La “guerra” commerciale tra Cina e America sta facendo bene alle obbligazioni di stato della prima, in rally dalla primavera scorsa, seppure senza gli esiti eclatanti registrati sugli altri mercati. Il bond a 10 anni offre oggi quasi il 3,05%, ai minimi da 3 anni e circa lo 0,40% in meno da aprile. Il titolo a 2 anni rende il 2,63%, anch’esso in calo da aprile, quando stava al 2,95%. E guadagna anche il trentennale al 3,73%, giù dall’oltre il 4% di 4 mesi fa. Sembra che gli investitori non stiano avendo granché paura a buttarsi sul debito cinese, anzi forse le tensioni con l’amministrazione Trump di questi mesi stanno inducendo almeno quelli domestici a optare per assets quanto mai sicuri.
Le obbligazioni cinesi fanno gola e le “junk” rendono a doppia cifra
E le prospettive? Dipenderanno dal cambio. Come sappiamo, all’inizio del mese la Cina ha di fatto svalutato lo yuan, fissandolo giornalmente contro il dollaro a tassi più deboli e superando per la prima volta dal 2008 il rapporto di 7. Non c’è stata una maxi-svalutazione, ma tanto è bastato a rinvigorire i timori di una guerra valutaria tra grandi economie mondiali. Per quanto abbiamo scritto nei giorni scorsi, molto improbabile che Pechino si spinga oltre. E forse gli stessi mercati stanno apprezzando questa mossa, perché avrebbe posto fine ai dubbi sulla forza del cambio cinese, che in tanti ritenevano e tutt’ora ritengono che sia tenuto un po’ sopravvalutato dalla Banca Popolare Cinese per non indisporre sia gli investitori che, soprattutto, il governo americano.

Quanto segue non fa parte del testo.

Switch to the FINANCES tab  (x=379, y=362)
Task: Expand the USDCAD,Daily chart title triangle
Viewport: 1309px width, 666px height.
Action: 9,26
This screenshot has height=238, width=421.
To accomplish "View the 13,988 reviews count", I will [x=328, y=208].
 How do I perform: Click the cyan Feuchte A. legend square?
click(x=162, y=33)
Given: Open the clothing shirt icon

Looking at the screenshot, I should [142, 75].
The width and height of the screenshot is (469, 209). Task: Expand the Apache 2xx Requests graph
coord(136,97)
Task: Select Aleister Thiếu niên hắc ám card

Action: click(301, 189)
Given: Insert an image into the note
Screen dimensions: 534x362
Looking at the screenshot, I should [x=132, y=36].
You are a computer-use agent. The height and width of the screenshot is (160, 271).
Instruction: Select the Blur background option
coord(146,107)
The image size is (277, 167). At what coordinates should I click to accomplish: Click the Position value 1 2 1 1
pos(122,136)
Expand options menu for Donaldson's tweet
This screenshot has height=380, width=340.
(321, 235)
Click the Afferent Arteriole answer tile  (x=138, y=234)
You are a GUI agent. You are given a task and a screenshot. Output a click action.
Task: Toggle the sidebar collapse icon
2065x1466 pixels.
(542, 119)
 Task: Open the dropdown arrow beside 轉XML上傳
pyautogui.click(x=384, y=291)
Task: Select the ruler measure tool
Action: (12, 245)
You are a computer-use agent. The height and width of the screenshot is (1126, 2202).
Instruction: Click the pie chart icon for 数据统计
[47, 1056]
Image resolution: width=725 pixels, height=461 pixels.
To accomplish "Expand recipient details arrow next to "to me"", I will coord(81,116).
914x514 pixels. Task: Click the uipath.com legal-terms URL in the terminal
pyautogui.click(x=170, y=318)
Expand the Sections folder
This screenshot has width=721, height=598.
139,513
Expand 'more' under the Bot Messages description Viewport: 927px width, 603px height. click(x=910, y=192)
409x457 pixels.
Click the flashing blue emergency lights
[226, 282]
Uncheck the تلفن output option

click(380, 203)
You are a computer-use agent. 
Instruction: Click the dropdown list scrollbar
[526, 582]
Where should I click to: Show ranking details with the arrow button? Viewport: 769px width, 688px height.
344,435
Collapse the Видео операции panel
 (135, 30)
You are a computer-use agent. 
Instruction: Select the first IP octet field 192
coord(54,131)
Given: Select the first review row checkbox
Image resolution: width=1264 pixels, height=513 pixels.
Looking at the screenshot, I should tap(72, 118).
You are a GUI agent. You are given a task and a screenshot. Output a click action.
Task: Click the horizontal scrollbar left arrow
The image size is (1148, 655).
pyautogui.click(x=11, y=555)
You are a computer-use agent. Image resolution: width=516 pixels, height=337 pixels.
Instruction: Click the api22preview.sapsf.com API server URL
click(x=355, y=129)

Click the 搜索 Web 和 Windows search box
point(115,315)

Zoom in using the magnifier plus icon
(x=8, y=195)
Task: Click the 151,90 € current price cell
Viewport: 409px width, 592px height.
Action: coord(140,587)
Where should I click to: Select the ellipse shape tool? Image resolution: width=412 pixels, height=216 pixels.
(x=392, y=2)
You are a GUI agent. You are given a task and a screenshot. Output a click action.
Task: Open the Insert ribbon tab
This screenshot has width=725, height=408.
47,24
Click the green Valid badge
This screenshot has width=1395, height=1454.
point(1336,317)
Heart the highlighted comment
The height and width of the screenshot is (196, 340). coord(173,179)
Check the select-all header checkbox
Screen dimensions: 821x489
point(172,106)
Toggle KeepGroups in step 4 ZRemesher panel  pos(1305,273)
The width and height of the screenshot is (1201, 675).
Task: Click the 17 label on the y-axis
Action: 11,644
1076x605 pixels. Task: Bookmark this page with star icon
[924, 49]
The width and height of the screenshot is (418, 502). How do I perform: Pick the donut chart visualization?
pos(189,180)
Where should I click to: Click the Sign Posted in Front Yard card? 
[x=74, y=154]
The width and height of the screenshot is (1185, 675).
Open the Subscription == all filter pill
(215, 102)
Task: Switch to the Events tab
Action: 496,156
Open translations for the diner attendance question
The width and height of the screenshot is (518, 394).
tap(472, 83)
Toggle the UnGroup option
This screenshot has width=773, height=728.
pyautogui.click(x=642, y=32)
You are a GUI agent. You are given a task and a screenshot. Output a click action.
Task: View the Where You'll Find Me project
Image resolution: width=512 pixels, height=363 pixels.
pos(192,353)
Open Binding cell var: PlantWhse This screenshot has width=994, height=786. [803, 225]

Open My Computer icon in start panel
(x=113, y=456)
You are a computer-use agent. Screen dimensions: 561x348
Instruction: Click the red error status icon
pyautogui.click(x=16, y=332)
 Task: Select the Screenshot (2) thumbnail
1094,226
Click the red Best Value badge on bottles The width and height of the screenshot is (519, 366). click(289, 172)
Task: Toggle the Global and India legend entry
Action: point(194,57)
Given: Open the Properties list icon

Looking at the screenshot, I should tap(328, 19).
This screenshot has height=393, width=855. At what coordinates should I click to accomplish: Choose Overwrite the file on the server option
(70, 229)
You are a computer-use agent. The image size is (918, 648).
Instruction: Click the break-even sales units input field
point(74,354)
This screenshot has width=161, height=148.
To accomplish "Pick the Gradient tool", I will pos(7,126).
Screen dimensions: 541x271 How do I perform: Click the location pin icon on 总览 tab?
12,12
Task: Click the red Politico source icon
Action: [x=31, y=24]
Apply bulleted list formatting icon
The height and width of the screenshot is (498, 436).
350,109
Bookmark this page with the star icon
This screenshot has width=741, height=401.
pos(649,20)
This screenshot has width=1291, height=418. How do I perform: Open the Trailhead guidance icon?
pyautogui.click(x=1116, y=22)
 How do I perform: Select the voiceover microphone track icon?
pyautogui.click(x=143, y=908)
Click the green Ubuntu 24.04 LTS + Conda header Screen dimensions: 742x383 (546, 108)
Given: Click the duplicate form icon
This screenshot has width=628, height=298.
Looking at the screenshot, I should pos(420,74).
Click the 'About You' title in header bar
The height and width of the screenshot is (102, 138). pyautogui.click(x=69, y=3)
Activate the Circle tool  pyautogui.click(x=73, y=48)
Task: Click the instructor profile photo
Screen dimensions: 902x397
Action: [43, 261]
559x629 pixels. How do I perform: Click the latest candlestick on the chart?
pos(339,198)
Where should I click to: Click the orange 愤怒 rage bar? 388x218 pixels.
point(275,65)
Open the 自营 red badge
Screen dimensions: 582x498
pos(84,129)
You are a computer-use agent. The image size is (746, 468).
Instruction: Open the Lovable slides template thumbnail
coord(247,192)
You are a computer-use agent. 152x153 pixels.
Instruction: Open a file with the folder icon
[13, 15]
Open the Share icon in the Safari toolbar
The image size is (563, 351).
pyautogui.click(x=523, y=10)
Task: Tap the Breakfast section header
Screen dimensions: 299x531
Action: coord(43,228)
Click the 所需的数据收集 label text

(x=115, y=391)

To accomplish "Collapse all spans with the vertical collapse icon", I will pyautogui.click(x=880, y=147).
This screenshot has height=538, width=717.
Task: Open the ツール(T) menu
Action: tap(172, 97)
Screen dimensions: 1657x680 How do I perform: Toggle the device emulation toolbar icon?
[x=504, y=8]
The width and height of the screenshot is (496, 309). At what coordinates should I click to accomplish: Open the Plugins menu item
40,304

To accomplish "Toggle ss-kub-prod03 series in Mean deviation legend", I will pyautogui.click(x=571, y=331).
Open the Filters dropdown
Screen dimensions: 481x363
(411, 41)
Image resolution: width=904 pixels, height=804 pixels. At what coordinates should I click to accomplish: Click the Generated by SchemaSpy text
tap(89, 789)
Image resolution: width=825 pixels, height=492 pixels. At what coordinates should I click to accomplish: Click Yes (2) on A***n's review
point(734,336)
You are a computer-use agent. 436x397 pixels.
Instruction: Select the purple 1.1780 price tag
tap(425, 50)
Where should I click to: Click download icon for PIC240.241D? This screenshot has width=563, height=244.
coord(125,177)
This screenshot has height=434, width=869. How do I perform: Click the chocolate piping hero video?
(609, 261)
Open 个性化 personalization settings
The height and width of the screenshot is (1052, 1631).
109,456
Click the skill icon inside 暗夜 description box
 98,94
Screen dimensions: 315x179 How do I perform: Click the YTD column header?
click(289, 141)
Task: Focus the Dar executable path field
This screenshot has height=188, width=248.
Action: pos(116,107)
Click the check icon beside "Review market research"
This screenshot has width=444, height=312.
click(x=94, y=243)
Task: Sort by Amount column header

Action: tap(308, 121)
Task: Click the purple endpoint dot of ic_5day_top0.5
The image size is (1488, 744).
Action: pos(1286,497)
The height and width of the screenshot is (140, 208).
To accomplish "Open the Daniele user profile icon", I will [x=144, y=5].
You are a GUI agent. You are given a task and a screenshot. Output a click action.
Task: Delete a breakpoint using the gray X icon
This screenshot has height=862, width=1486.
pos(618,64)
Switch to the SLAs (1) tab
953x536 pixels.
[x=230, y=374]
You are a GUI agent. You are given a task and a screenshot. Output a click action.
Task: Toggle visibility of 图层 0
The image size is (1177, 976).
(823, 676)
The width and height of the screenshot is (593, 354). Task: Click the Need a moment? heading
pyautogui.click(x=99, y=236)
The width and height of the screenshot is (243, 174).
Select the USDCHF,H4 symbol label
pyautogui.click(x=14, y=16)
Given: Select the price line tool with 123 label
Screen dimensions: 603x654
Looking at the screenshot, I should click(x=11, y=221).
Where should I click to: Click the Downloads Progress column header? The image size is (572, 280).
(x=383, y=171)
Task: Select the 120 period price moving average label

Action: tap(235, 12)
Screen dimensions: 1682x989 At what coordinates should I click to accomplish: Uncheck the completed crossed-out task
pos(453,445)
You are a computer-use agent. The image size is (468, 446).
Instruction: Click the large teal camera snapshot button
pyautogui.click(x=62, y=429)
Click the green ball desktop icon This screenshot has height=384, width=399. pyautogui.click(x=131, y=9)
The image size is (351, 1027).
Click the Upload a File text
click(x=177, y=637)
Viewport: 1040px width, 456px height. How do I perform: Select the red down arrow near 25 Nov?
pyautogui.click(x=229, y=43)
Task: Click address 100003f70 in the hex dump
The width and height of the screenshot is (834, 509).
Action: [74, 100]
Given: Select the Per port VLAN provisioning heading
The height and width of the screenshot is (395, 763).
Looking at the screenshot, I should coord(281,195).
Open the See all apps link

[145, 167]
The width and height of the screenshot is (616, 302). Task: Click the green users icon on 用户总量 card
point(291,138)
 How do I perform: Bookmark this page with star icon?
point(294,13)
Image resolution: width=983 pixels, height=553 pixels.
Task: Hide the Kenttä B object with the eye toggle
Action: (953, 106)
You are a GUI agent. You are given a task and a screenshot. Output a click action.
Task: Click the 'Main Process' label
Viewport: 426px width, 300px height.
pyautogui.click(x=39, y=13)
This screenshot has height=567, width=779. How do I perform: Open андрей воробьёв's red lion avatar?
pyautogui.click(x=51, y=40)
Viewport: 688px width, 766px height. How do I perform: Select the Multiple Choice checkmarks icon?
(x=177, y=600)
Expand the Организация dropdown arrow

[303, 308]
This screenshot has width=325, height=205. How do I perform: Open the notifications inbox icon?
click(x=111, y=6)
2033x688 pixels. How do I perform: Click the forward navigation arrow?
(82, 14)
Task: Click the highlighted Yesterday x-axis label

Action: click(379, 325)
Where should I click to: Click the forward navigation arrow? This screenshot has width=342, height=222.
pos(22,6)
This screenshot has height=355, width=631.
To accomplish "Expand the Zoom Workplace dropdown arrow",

Ombre cinesi sul rally, fattore cambio
I rendimenti cinesi, per quanto ai minimi da anni, restano nettamente superiori ai livelli di Europa e Giappone e ormai anche di quelli americani. Tuttavia, le distanze con questi ultimi non appaiono ancora lampanti, se è vero che sul tratto a breve della curva, il premio offerto si mostra nei pressi dei 60 punti base.
Le obbligazioni del Pacifico diventano più appetibili con la “guerra” dei dazi USA-Cina
Se lo scenario di una nuova svalutazione venisse accantonato, si aprirebbero interessanti opportunità sui bond cinesi, che non a caso beneficiano dalla primavera scorsa anche dell’inserimento nel Bloomberg Barclays Global Aggregate Index. Man mano che i rendimenti americani arretrassero, diverrebbero relativamente ancora più appetibili, persino nel caso in cui il mercato continuasse a prevedere un ulteriore indebolimento dello yuan. Peraltro, proprio le tensioni commerciali aprirebbero la strada a maggiori stimoli monetari da parte della banca centrale cinese, con effetti ambivalenti sul mercato obbligazionario: da un lato, lo sosterrebbero; dall’altro, indebolirebbe il cambio, dissuadendo gli investitori stranieri dal puntarvi fino a quando non sarà stato ravvisato il raggiungimento di un “floor”, che per alcuni analisti sarebbe in area 7,50.